▶ **Task**
Return every line from the records below in which the word "Klikkaa" is found.

[Entries taken from a collection]

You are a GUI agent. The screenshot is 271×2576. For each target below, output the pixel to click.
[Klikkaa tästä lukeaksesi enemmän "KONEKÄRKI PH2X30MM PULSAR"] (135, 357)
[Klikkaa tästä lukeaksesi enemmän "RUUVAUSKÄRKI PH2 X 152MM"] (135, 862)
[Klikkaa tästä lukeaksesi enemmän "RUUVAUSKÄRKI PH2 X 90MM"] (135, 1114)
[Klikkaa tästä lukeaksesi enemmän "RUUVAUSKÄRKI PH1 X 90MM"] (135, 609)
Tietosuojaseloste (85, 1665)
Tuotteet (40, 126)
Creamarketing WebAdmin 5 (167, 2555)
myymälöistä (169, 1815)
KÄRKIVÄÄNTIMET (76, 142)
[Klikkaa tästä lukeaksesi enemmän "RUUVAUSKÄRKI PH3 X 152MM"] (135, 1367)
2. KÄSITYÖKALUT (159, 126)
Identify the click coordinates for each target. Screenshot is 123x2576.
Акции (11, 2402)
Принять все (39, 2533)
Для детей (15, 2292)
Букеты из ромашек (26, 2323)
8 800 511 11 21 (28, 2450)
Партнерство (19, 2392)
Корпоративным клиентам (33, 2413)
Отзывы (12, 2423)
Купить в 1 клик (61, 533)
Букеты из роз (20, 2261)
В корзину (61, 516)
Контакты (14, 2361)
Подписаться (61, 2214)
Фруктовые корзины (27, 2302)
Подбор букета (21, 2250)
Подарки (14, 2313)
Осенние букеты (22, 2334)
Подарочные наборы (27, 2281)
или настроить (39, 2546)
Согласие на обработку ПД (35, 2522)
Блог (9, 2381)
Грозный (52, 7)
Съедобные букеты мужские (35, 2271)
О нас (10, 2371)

▶ **Your response**
[Klikkaa tästä lukeaksesi enemmän "KONEKÄRKI PH2X30MM PULSAR"] (135, 357)
[Klikkaa tästä lukeaksesi enemmän "RUUVAUSKÄRKI PH2 X 152MM"] (135, 862)
[Klikkaa tästä lukeaksesi enemmän "RUUVAUSKÄRKI PH2 X 90MM"] (135, 1114)
[Klikkaa tästä lukeaksesi enemmän "RUUVAUSKÄRKI PH1 X 90MM"] (135, 609)
[Klikkaa tästä lukeaksesi enemmän "RUUVAUSKÄRKI PH3 X 152MM"] (135, 1367)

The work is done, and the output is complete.